AdeABC Efflux Pump Controlled by AdeRS Two Component System Conferring Resistance to Tigecycline, Omadacycline and Eravacycline in Clinical Carbapenem Resistant Acinetobacter nosocomialis

Carbapenem-resistant Acinetobacter nosocomialis (CRAn) is a significant public health concern. Two novel tetracycline derivatives, omadacycline and eravacycline, may present a treatment option for CRAn. This study investigated the in vitro antimicrobial activity of tigecycline, omadacycline and eravacycline against clinical CRAn isolates and the contribution of efflux pumps in their resistance. Eighty-nine clinical CRAn isolates, including 57 tigecycline non-susceptible ones (Tn-CRAn) were evaluated for minimum inhibitory concentrations (MICs) by the broth microdilution. The relationship between the antimicrobial resistance and efflux pump expression was assessed by their responses to the efflux pump inhibitor 1-(1-naphthylmethyl)-piperazine (NMP). The contribution of the AdeABC efflux pump in their resistance was determined by the complementation of the AdeRS two-component system in wild-type, adeRS operon and adeB gene knockout strains. Among the 89 isolates, omadacycline and eravacycline MICs were correlated closely with those of tigecycline and eravacycline.

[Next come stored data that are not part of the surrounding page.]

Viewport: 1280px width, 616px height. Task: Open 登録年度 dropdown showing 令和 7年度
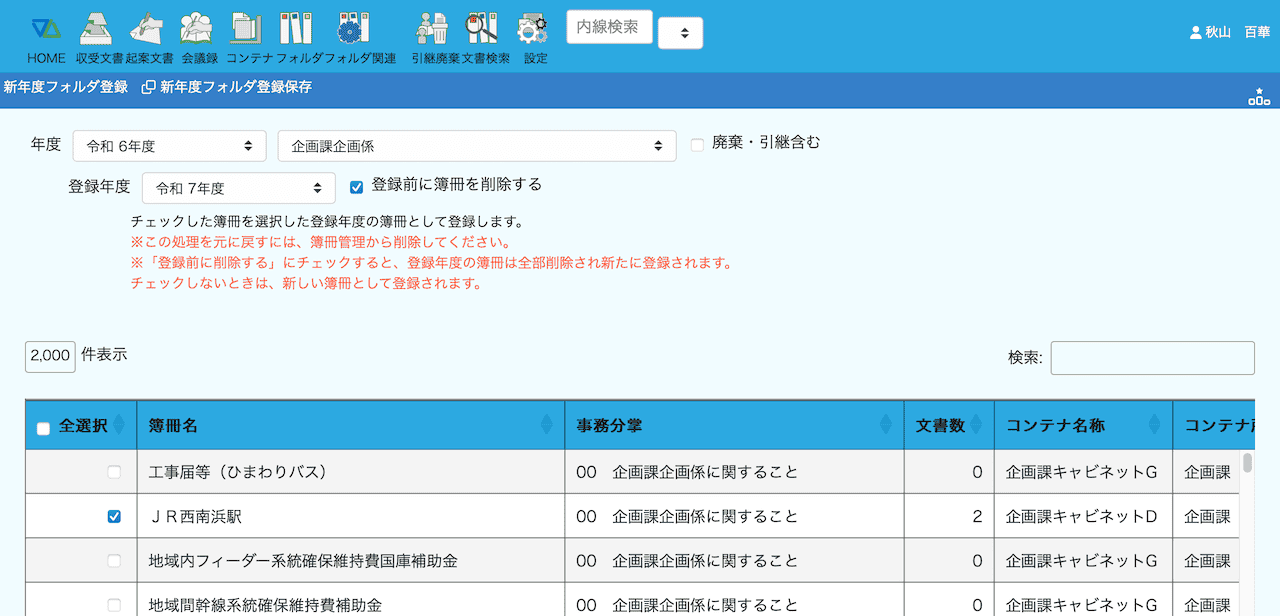coord(238,188)
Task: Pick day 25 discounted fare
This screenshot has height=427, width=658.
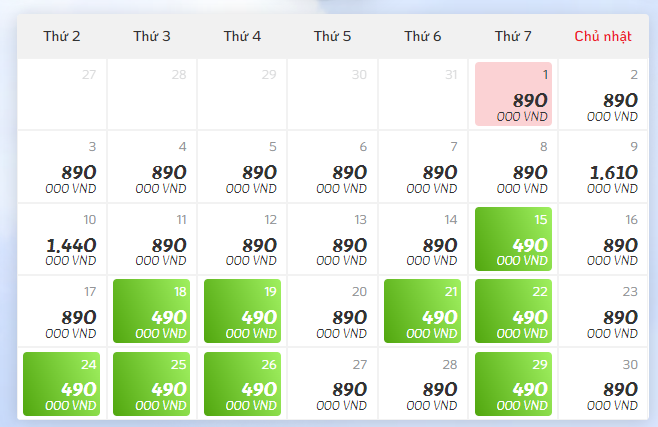Action: click(x=152, y=383)
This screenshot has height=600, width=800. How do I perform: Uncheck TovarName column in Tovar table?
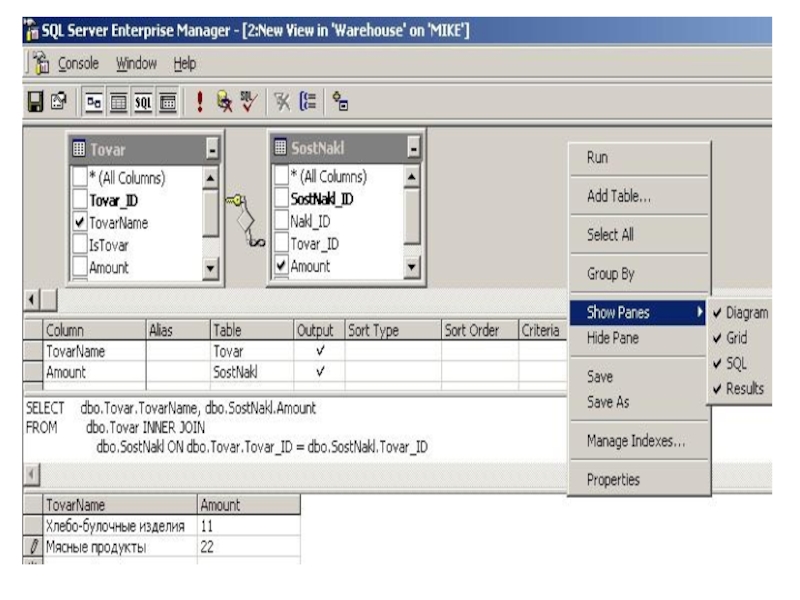coord(80,223)
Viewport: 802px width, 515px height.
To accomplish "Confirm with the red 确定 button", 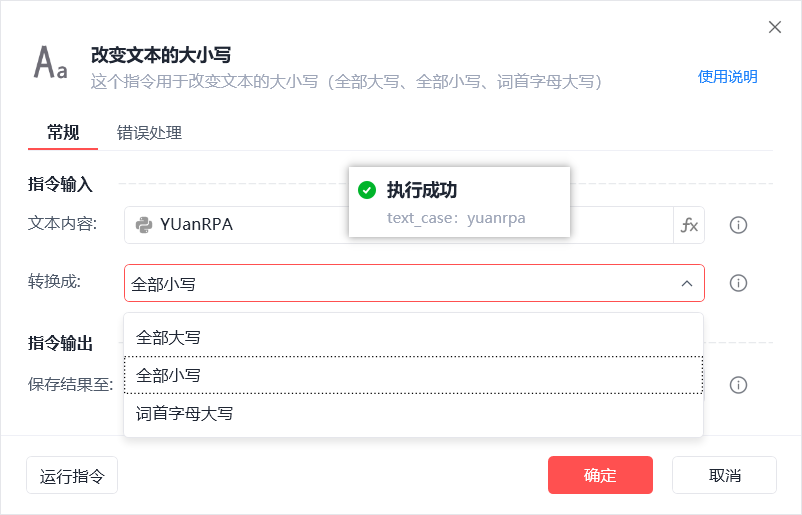I will pyautogui.click(x=600, y=475).
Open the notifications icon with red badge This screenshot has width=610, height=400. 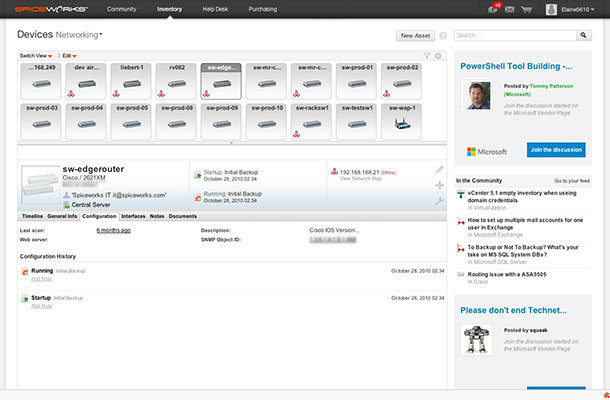(494, 8)
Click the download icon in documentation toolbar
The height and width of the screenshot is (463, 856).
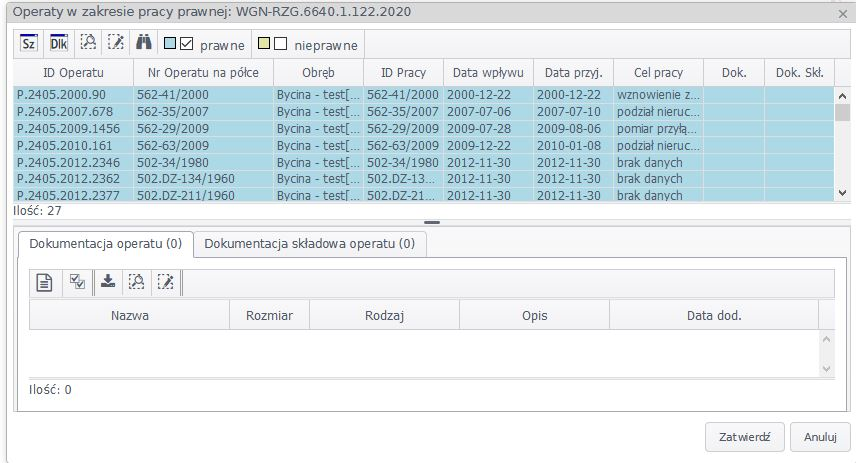click(108, 283)
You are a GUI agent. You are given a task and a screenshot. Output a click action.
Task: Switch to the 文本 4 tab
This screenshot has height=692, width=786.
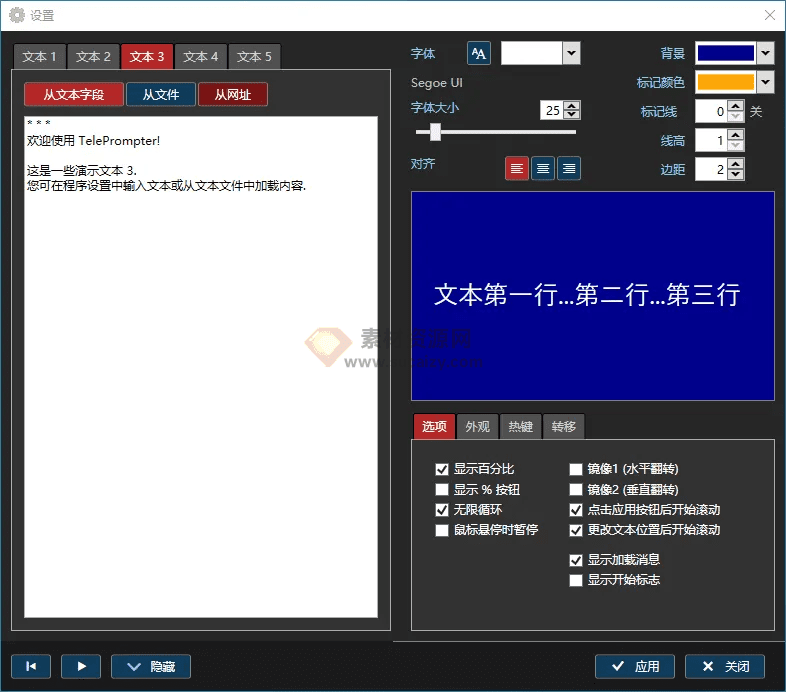click(x=201, y=57)
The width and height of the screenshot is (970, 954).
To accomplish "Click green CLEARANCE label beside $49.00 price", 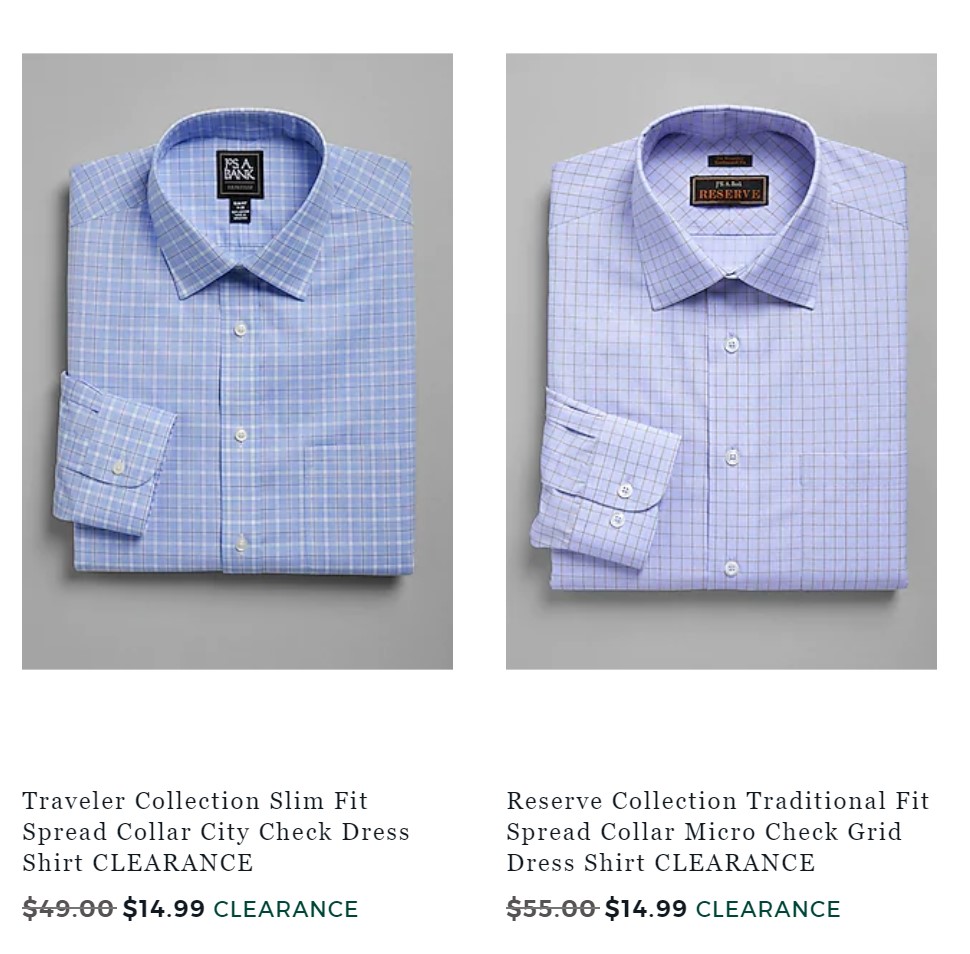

They demonstrated improved potency, based on MIC90 values, by showing a 4 to 8-fold greater potency than tigecycline. The synergetic effects of tigecycline, omadacycline and eravacycline with NMP were observed in 57 (100%), 13 (22.8%) and 51 (89.5%) of Tn-CRAn isolates, respectively. Further analysis showed that the laboratory strain carrying the Type 1 adeRS operon increased the tigecycline, omadacycline and eravacycline MICs by 4-8 folds, respectively. Eravacycline demonstrated improved potency over tigecycline against populations of CRAn, including Tn-CRAn isolates. The over-expression of AdeABC efflux pumps was directly activated by the AdeRS two-component system and simultaneously reduced the susceptibilities of tigecycline, eravacycline and omadacycline.